The "Pack Jam" remix lifts a synth riff from who knows where, and backs it with electronically altered vocals and a variety of funk sounds, which recall everything from Caribbean metal drums to a fart. Spaceman Jonzun, himself, is credited with the following: lead vocals, computer programming, electro drums, space bass, space-vocals, sound effects, synthesized keyboards, background vocals, string and brass synthesizers. And the three other band members do stuff as well.

The Jonzun Crew are obviously as commited to futurism as they are to the beat. And though their chants ("We are from the Jonzun Crew/We are from your planet too") take on a cartoonish quality, they appear determined to try something new. Their Latin-infused "We are the Jonzun Crew," with its opening "Who are we?" draw obvious parallels to new wave weirdos Devo, who sacrificed quality to novelty early in their career.

Whether "space" rock is just a one-album joke or a pathbreaking funk mutant will have to await the future actions of Afrika Bambaataa, Spaceman Jonzun, and their cohorts.
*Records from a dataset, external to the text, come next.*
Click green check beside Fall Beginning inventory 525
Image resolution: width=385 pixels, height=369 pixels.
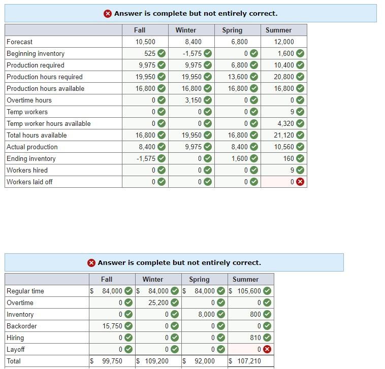[162, 53]
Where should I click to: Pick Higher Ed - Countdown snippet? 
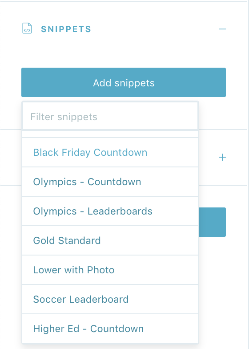pos(110,329)

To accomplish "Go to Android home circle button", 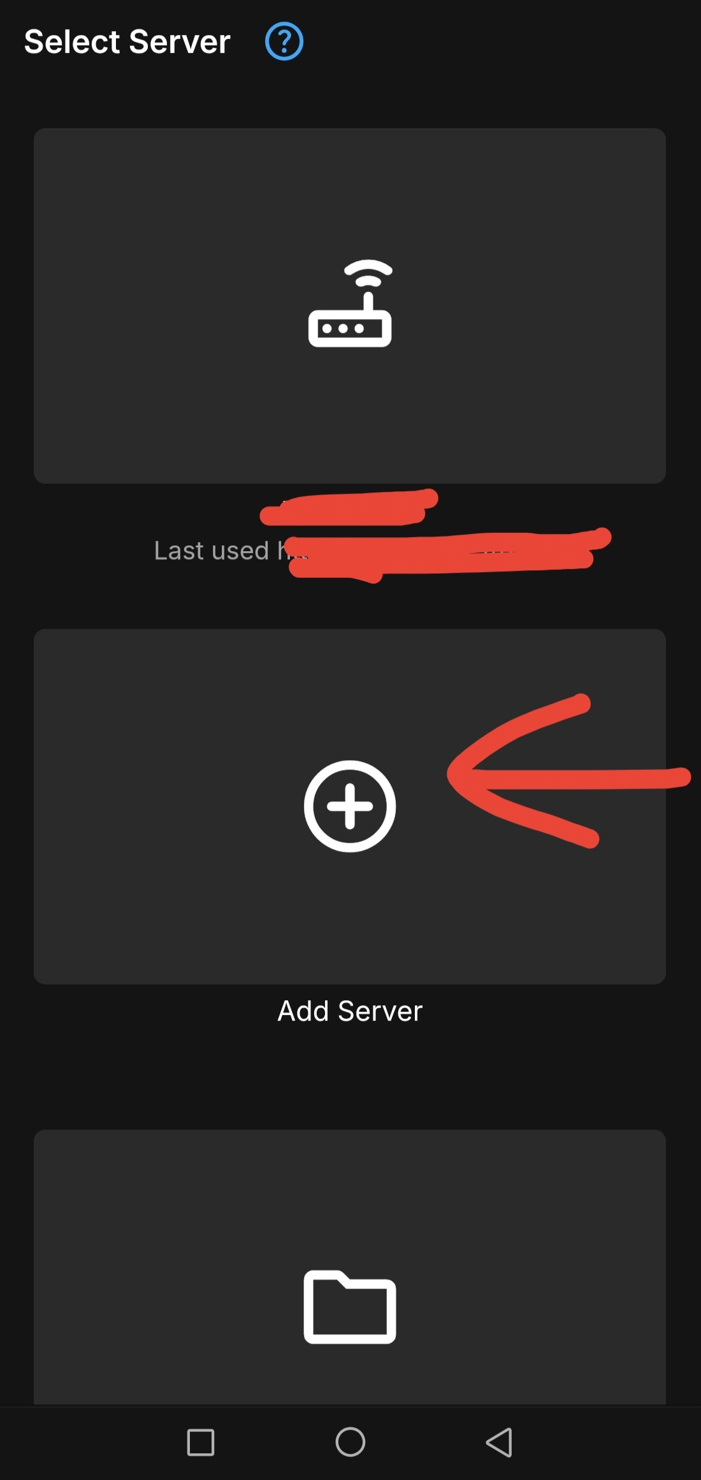I will [x=351, y=1442].

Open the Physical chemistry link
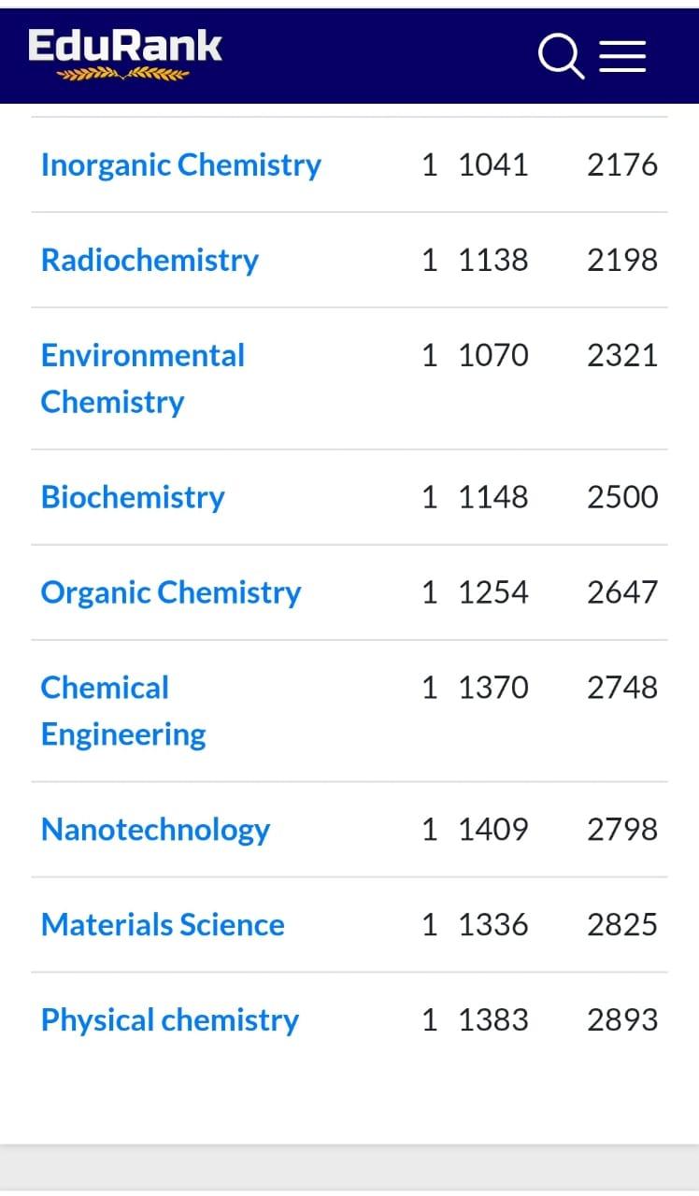click(170, 1020)
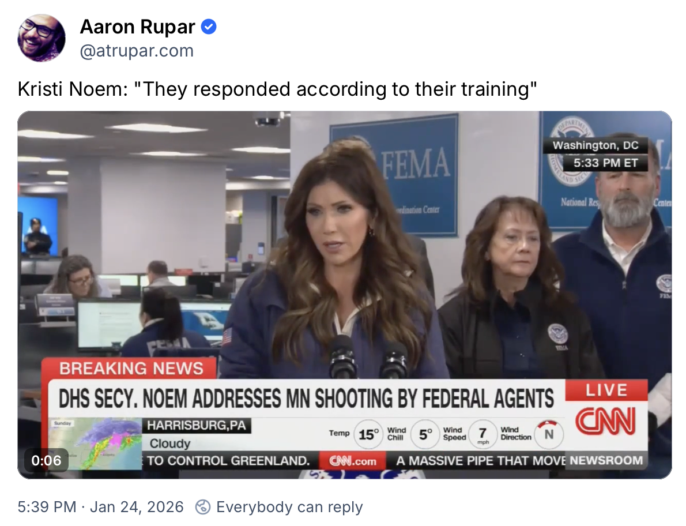Click the weather radar map thumbnail

click(x=95, y=444)
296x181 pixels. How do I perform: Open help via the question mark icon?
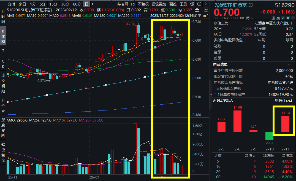click(199, 4)
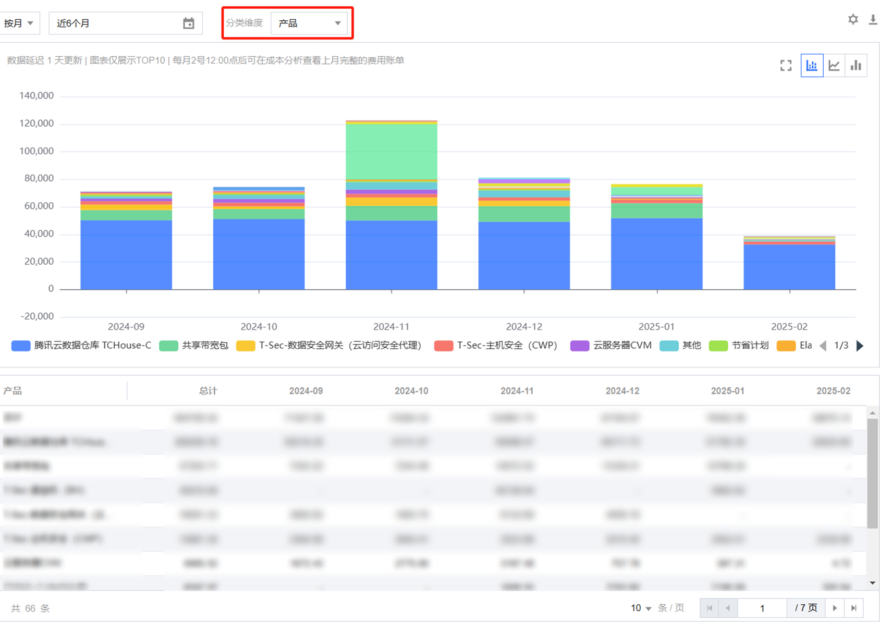The width and height of the screenshot is (880, 626).
Task: Jump to the last table page
Action: click(x=854, y=608)
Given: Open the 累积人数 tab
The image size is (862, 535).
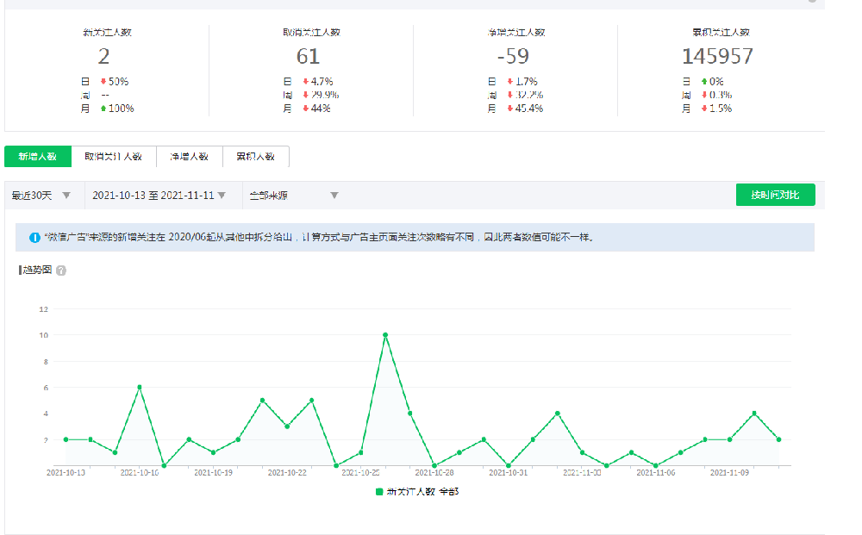Looking at the screenshot, I should (255, 156).
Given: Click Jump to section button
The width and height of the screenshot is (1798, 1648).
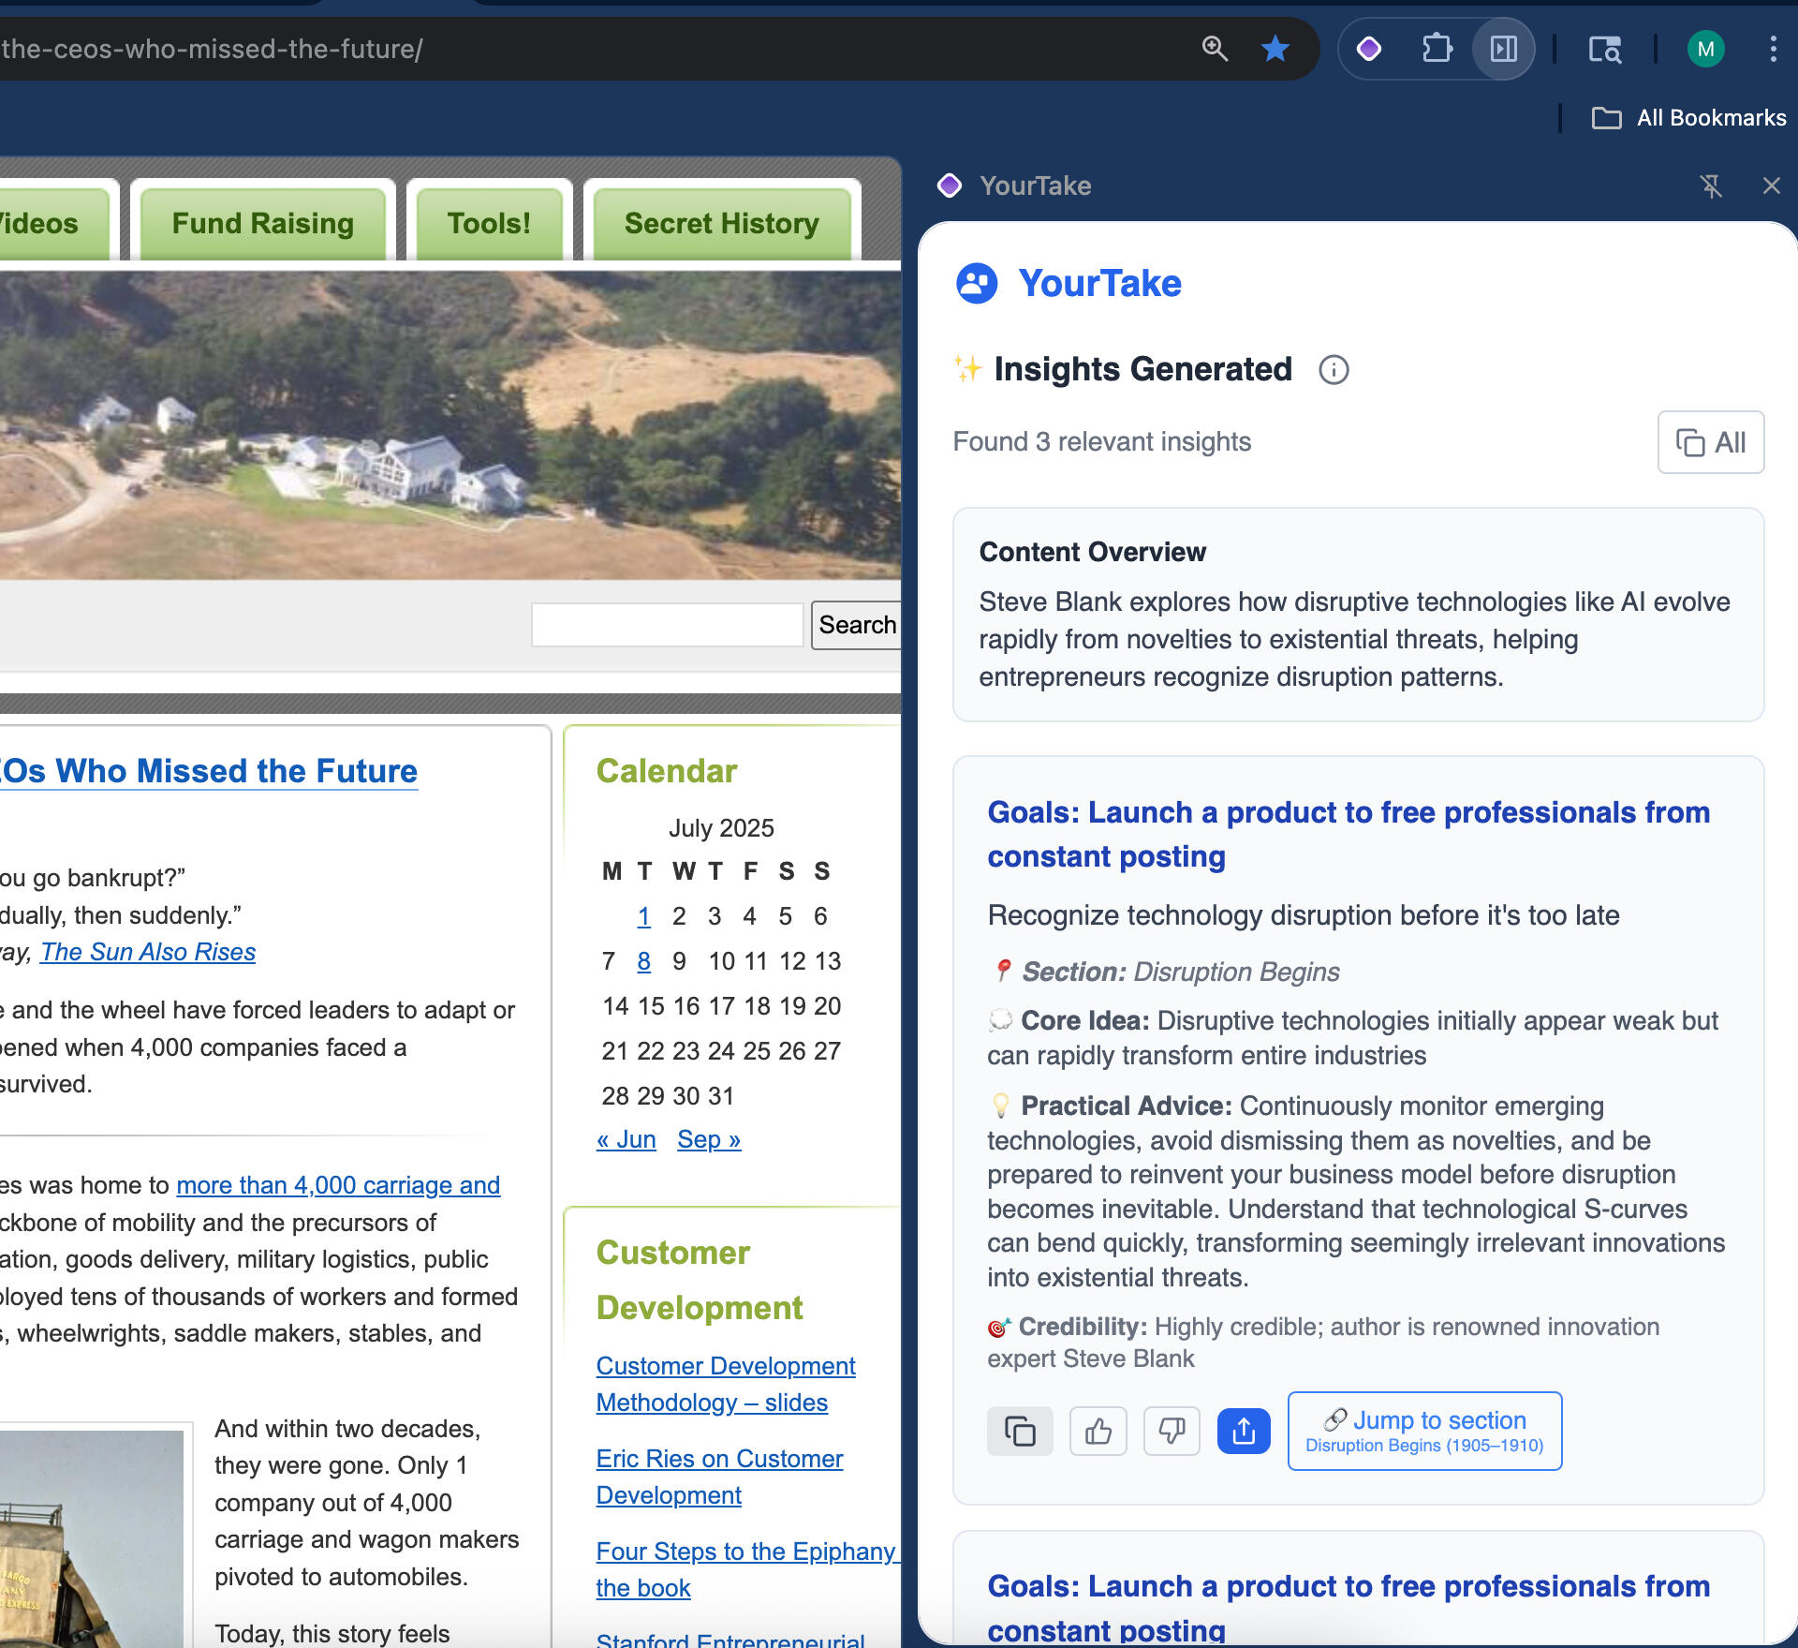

But regardless, the Jonzuns have a good thing going, good enough to fill a first album with exciting and completely electronic music.

LITTLE SUCH PRAISE can be heaped on New York's "Fearless 4," whose new song "Something New" perhaps shows the hazards of taking rap into the corporate swamp. (They were signed by Elektra/Asylum.) "Just Rock," which uses the music of Gary Numan's "Cars"--a song that should have never seen plastic the first time around--reaches for the same partydown atmosphere of the Jonzun Crew, but comes up empty.

The ridiculously baaaaad Fearless 4 rap comes off as nothing more than stupid and mindless, and should have been made obsolete in the wake of Grandmaster Flash's shock classics. "The Message" and "New York New York" In any case, this sort of rap has been handled much more effectively and with much less hoopla by the Sugarhill Gang and Trouble Funk a couple of years back.

The B-side. "Got to Turn Out," is more of the same, except for a catchy bass line which, predictably, is burned in the mix.